The man was the latest in a string of people who have attempted to set themselves afire this summer, following the death of despondent activist Moshe Silman, who did so in July in protest of the government’s economic policies and his losing battles with bureaucracy.
3 Palestinians arrested in TA for sex crimes
Police arrested three West Bank Palestinians in Tel Aviv last week on suspicion of committing indecent acts against minors, Israel Police reported.
Two of the men are residents of Salfit and Hebron, and were suspected of indecent acts against an 11-year-old girl. The third is a Kalkilya resident, suspected of indecent acts against a 16-year-old and a 14-year-old. A Tel Aviv court extended the suspects’ remands.
SOUTH
Kahlon to consider ‘cooling grant’ for Eilat seniors
In a visit to Eilat last week, Welfare and Social Services Minister Moshe Kahlon said he would consider working with the National Insurance Institute to establish a special “cooling grant” for the southern city’s elderly citizens, due to the high cost of running air conditioning units through the summer months. “Heating grants” are often given to elderly residents living in cities with colder climates.

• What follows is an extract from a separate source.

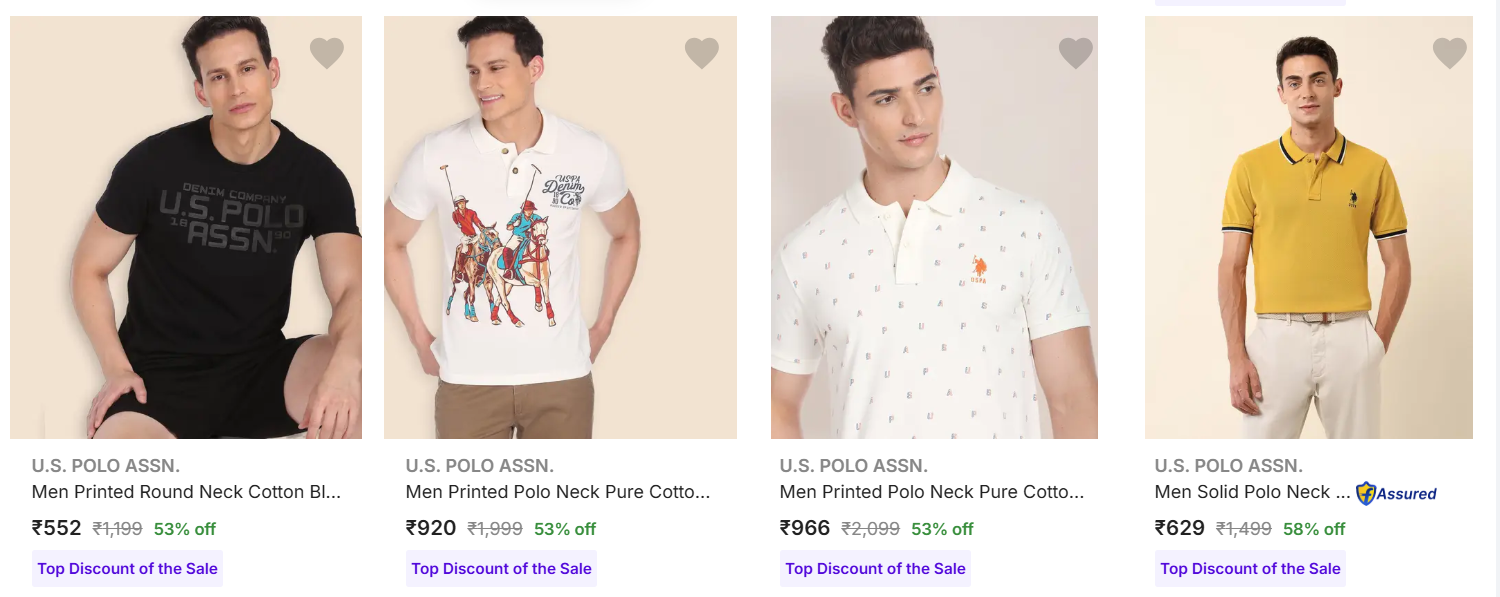The height and width of the screenshot is (597, 1500).
Task: Select Top Discount tag under ₹966 item
Action: [876, 569]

Kahlon also discussed ways of encouraging students to study social work at the Eilat campus of Ben-Gurion University. Social services tends to have difficulty filling positions in Eilat due to its remote location and unique conditions.

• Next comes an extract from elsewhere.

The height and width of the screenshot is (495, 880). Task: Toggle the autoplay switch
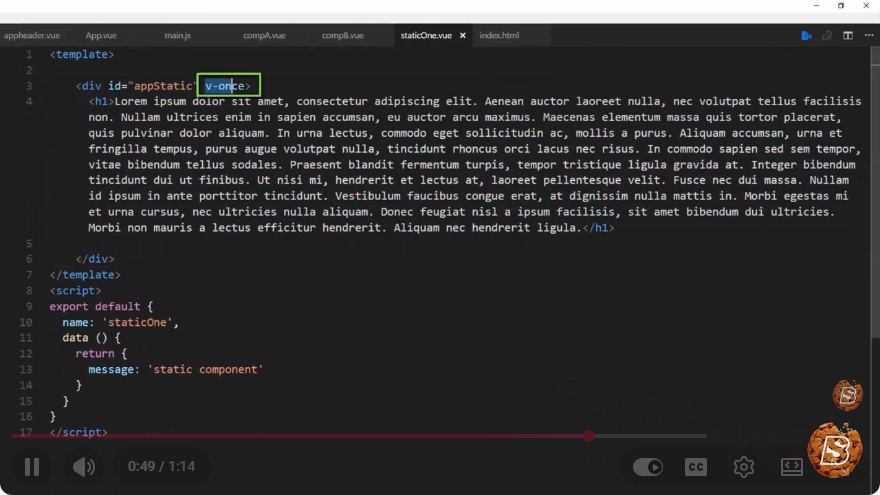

Also on the agenda was the city’s unique social dynamics and the problems they create, including the influx of teenage vacationers and a large temporary population. While praising the social services professionals in the city for their work on the wide range of problems in the far South, Kahlon said he would examine ways to maximize the aid his office provides to the city.
Better Place inaugurates southernmost battery station
Electric car company Better Place CEO Moshe Kaplinsky and Eilat Mayor Meir Yitzhak-Halevy inaugurated the country’s southernmost electric car battery changing station last week. The station, one of the company’s flagships, is located next to Kibbutz Eilot.
Better Place lauded the newest battery changing station, saying that it will allow longer trips in the electric vehicles and is an integral part of the company’s nationwide network of switching stations. Kaplinsky and the mayor both spoke at the inaugural ceremony.
24 dogs fly north in search of loving homes
A long-running cooperative project operated by the Eilat branch of Let the Animals Live, the Eilat municipal veterinarian and Arkia Airlines flew 24 dogs in need of adoption from the country’s southernmost city to the center of the country last week. Due to the difficulty of finding homes for stray dogs in Eilat, for five years the canines have been flown to the Center, where they have better chances of being adopted in the more populous region that also offers a more hospitable climate.
Most of the dogs that participated in the program have found homes, according to the Eilat Municipality. There are currently 70 dogs of various breeds waiting to be adopted in the southern city. Let the Animals Live’s Eilat branch manager Danielle Shulenberg-Ortner noted that the organization’s goal is to bring 50 needy canines to the Center in each round of special flights.